In four days, it would have been our one year anniversary. June 24, 2013 would have marked one year since we decided to be together… one year since the happiest day of my life. It seems so far away now. It is hard to think of everything that was and all that could have been… or, I guess, may not have been had things kept going the way they were.
I know that there were things that bothered us about each other. I know I had lost myself several months before our end. I know that I had hoped and expected things that you weren’t able to give during the past year. I wish I could say that I didn’t see it coming. But, that would be a lie. I denied what my heart saw… what your heart saw.

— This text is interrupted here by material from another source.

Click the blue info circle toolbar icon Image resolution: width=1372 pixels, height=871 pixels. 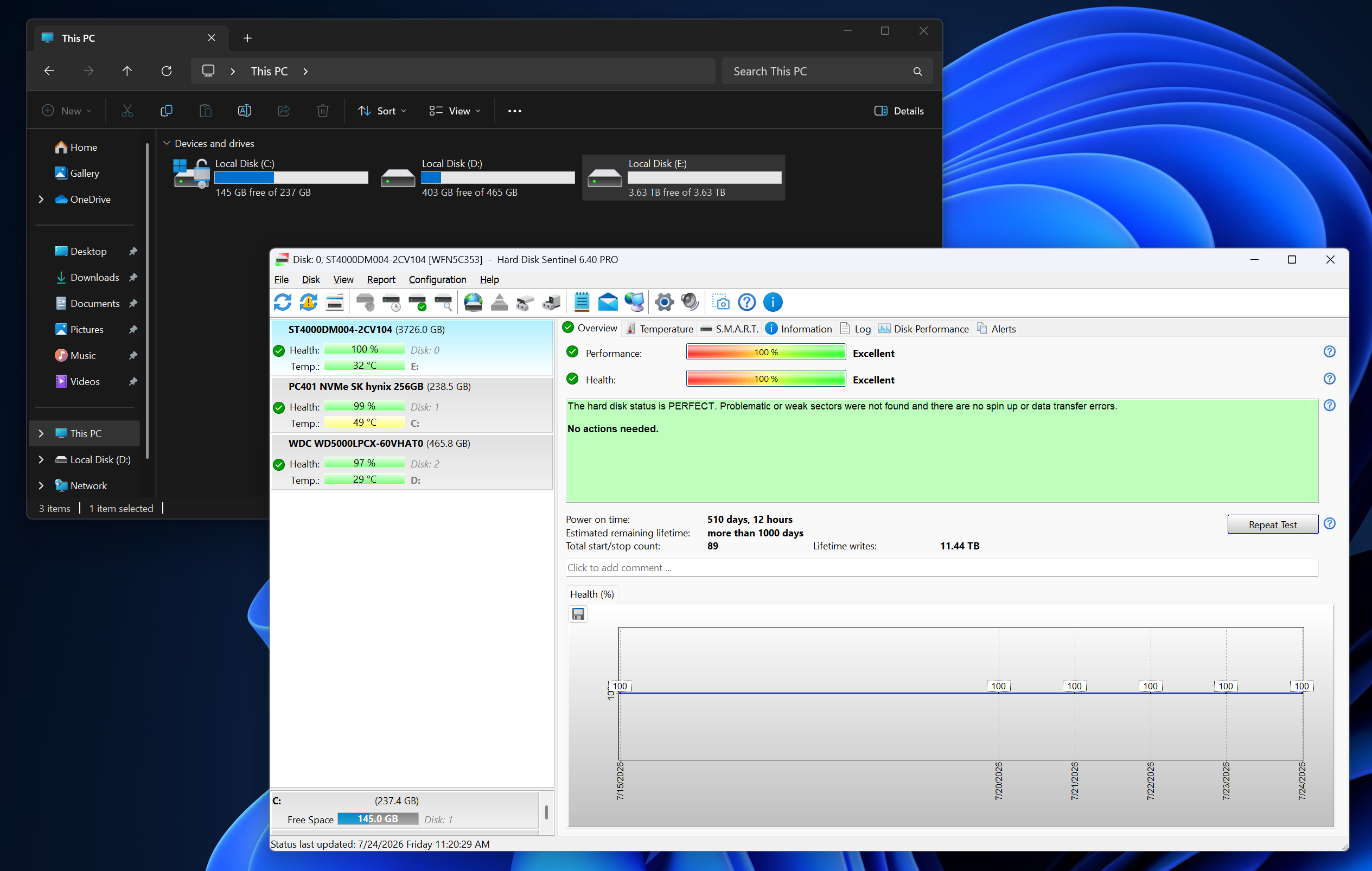click(x=773, y=302)
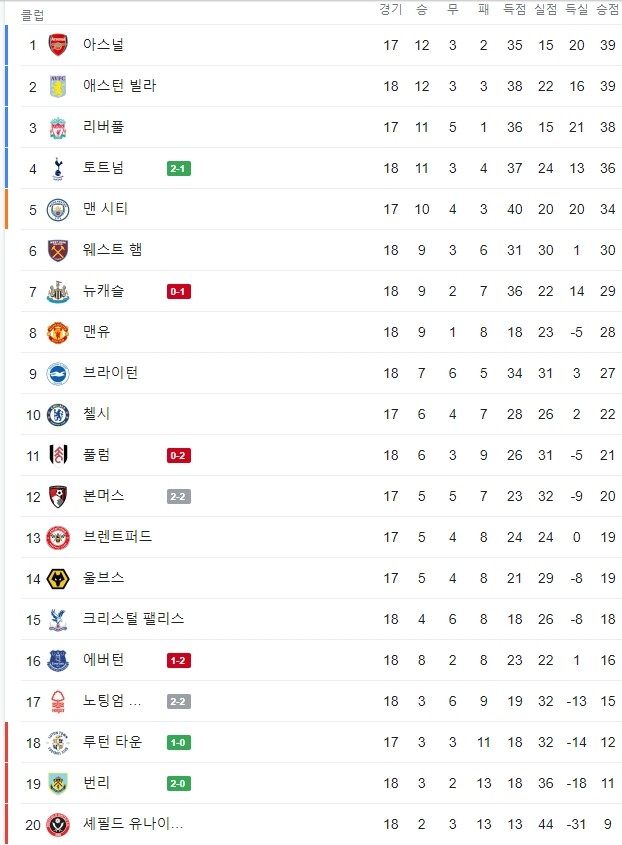Select the Tottenham cockerel crest
Image resolution: width=622 pixels, height=845 pixels.
(58, 168)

I am flying to California on what would have been our one year anniversary. I’m not sure what that day will bring. All I know is that right now, I feel very, very sad. I want to feel bitter, but I just don’t. Tonight, I’m just trying to keep my head up.
The feelings of longing strike me the hardest at night time. I try to spend a lot of my time outside, busy. I don’t like coming home anymore because I know that I will have to fight through sadness, through missing you, through a million scenarios of what it will look like when we reunite. My mind is exhausted. My heart, while healing, still aches. I wonder what you’re doing, whether or not you’re having a good day, whether you see corgis everywhere because I sure as hell see a lot more bassett hounds. I wonder if you see blue Beetles everywhere… because, of course, every silver PT Cruiser I see makes me check to see if it’s you.
The pain isn’t crushing anymore… it’s just, sort of a throb now. The worst part is missing you so badly. Even though I rearranged my house, it doesn’t feel like mine at all. No matter how much I sage, your energy is still here. I’m in this limbo because I don’t want you entirely out. But I do feel like I will have to move once my lease is up, assuming I have the means to do so. So many wonderful things happened here including the beginning of our relationship and yet, heart wrenching things happened here… like the end of our relationship. Or at least, Act 1.
I refer to this solitude as our Intermission. It helps me remember that there is still another Act to go. A second chance of sorts. A new beginning. I wish we could have made it to a year together. I was looking forward to that a lot. Unfortunately, we were just two weeks shy. Perhaps it won’t be so bad next year. Well, it won’t be… because… well, it just won’t be.